W piątek /27.12/przed północą dyżurny KPP w Sulęcinie otrzymał zgłoszenie, że w jednym z bloków w Sulęcinie po korytarzu biega mężczyzna z bronią i dobija się do drzwi mieszkań. Kiedy mundurowi dotarli pod wskazany adres, na miejscu zastali poruszonych mieszkańców bloku wielorodzinnego, którzy opisali nocne zdarzenie. Okazało się, że mężczyzna chodził po korytarzu z długą bronią z lunetą wykrzykiwał używając słów wulgarnych, a napotkanym mieszkańcom groził jej użyciem. W krótkim czasie policjanci dotarli do mieszkania gdzie znajdował się awanturnik. W pokoju znaleźli też opisaną przez świadków broń, która była załadowana gotowa do użycia.
Mieszkaniec Sulęcina został zatrzymany przez mundurowych, a pneumatyczna broń śrutowa zabezpieczona w policyjnym depozycie. Mężczyzna był pijany, badanie stanu trzeźwości wykazało, że ma w organizmie niespełna 3 promile alkoholu. Kiedy 30-latek trzeźwiał, policjanci wydziału kryminalnego zbierali dowody w tej sprawie.
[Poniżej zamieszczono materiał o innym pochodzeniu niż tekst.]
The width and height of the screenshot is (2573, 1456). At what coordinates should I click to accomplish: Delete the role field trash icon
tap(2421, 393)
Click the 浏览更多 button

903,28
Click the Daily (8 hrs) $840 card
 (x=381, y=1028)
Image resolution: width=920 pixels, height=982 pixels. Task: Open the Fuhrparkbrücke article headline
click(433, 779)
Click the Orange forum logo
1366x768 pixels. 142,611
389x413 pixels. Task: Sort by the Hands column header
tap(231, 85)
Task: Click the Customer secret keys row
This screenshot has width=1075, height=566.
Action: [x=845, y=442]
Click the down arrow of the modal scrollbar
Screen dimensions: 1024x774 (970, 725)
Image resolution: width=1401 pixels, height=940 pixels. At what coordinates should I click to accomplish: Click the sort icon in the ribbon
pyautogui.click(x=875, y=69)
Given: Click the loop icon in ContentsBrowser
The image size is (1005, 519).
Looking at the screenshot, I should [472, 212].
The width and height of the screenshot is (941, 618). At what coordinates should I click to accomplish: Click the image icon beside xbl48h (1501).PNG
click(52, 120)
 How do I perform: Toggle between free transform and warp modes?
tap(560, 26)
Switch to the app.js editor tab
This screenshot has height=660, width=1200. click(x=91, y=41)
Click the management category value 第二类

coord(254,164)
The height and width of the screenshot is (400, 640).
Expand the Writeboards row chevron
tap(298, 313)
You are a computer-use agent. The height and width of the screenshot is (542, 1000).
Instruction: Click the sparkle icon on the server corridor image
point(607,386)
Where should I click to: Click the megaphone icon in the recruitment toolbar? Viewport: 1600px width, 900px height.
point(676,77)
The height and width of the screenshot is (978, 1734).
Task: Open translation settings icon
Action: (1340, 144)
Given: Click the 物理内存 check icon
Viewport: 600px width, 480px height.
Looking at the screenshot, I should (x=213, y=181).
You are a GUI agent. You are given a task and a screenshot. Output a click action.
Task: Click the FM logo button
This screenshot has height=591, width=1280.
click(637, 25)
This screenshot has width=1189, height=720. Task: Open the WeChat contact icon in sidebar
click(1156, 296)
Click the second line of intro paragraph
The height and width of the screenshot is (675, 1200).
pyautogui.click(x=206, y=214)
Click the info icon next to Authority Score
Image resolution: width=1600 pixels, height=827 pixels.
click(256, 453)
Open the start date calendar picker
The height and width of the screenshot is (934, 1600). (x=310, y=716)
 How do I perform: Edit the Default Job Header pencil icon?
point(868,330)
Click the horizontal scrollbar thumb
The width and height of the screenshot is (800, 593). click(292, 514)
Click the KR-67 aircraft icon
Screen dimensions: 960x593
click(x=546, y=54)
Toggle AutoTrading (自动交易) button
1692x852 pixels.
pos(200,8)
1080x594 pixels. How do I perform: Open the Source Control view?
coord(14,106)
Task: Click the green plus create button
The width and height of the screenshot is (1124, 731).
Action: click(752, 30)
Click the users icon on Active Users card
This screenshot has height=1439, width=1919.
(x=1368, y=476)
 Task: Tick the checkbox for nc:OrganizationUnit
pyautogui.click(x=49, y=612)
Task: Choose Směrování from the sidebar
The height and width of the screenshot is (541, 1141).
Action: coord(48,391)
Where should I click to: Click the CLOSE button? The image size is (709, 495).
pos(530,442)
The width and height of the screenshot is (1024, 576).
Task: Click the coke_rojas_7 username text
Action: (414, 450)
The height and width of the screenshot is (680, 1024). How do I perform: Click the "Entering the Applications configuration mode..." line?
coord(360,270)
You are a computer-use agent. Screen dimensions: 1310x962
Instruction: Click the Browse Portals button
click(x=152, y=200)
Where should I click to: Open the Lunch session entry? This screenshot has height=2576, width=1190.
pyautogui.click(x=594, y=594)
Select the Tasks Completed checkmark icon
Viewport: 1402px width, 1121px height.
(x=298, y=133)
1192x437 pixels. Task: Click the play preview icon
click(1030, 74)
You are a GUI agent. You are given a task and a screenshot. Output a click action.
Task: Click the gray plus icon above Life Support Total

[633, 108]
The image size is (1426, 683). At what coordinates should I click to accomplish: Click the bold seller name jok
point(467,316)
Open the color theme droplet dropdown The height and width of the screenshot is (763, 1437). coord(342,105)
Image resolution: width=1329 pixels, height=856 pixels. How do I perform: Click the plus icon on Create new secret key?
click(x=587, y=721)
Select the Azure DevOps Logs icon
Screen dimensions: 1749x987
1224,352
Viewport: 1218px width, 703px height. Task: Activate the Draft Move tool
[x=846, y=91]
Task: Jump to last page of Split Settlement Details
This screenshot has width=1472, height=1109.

W sobotę /28.12./ mieszkaniec Sulęcina usłyszał zarzuty gróźb karalnych. Podczas przesłuchania nie potrafił wyjaśnić swojego zachowania. Powiedział jedynie, że wiatrówkę chciał pokazać swojemu koledze. A spora ilość wypitego alkoholu przyczyniła się do tego, że zapomniał gdzie ten mieszka i dlatego dobijał się do drzwi mieszkań. Za kierowanie gróźb karalnych grozi kara do 2 lat pozbawienia wolności.